As Disinflation Stalls, Unemployment Drops
The Federal Open Market Committee will conclude its two-day monetary policy meeting on Wednesday and it is almost universally expected that the Fed funds target range will be held steady 4.25% - 4.5%. This would represent a shift in the Fed’s monetary policy strategy from “recalibrating” (read reducing) the degree of restrictiveness of monetary policy regardless of the data to making the policy rate dependent on further progress in lowering inflation towards the Fed’s 2% target. There will be no new Summary of Economic Projections, which in December showed two quarter-point rate cuts in 2025 on the median dot.
The Conversation
The Fed adopted the word "recalibration" to describe its 100bps of rate cuts in late 2024. The desire to reduce the degree of monetary restraint was no doubt driven by the rise in the unemployment rate in July to 4.3%, which may have sparked fears of an undesirably sharp slowing in the economy or even an emerging recession. However, this increase in the unemployment rate has been revised down to 4.2% and the rate ended the year at 4.1%. Essentially, the unemployment rate moved sideways in the second half of last year.
At the September FOMC meeting, the Fed was also predicting 2.6% core PCE price inflation for 2024. Based on data through November, it appears that the increase in core prices in 2024 is likely to be 2.8%, which would mean that core inflation ended the year higher than it was recorded in June.

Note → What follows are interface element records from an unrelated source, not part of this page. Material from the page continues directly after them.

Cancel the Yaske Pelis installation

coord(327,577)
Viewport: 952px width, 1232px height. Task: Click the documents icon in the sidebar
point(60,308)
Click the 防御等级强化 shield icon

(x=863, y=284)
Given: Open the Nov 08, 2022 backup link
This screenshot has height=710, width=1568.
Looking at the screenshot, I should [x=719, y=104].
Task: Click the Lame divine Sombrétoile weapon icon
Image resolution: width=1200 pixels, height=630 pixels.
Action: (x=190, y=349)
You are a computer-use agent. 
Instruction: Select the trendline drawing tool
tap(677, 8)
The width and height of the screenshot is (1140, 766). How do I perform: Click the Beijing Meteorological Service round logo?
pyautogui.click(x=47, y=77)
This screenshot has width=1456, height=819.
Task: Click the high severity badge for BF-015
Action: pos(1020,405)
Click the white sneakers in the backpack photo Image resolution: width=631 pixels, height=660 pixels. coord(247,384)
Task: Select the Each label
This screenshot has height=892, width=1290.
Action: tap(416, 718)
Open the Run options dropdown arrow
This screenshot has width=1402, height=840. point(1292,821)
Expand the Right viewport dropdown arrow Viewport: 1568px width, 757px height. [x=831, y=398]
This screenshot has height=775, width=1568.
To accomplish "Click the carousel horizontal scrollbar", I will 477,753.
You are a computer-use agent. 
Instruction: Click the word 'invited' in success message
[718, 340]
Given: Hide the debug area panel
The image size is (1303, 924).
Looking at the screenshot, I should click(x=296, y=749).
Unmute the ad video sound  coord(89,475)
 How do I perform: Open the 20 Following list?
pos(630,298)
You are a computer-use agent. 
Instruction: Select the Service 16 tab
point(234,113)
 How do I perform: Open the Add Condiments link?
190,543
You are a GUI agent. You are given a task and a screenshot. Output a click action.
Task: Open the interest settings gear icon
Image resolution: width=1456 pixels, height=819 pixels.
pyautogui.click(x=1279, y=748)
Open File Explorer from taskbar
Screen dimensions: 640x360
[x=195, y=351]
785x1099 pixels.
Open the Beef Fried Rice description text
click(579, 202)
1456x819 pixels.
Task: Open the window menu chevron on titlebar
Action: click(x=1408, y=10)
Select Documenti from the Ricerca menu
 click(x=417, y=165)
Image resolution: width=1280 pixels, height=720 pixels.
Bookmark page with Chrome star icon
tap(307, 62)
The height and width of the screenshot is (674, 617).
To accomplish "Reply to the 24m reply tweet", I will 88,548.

Fed policymakers have signaled that further reductions in the policy rate hinge on the resumption of progress in getting underlying inflation down towards the 2% target. Furthermore, in September the median projection for the unemployment rate was 4.4% but the rate ended the year at 4.1%. The Fed delivered the 100bps recalibration in the funds rate against the backdrop of higher-than-expected inflation and lower than expected unemployment.
The Rithm Take
One can consider the appropriate calibration of the policy rate using a Taylor Rule that calculates this rate in terms of an inflation rate and the unemployment rate. The standard version of this rule put the appropriate policy rate 70bps higher at the end of 2024 than realization of the September SEPs would have warranted, yet the Fed still delivered the 100bps of cuts in those SEPs. It seems likely that policy will be on hold for some time as the Fed waits for evidence that inflation has resumed its downtrend.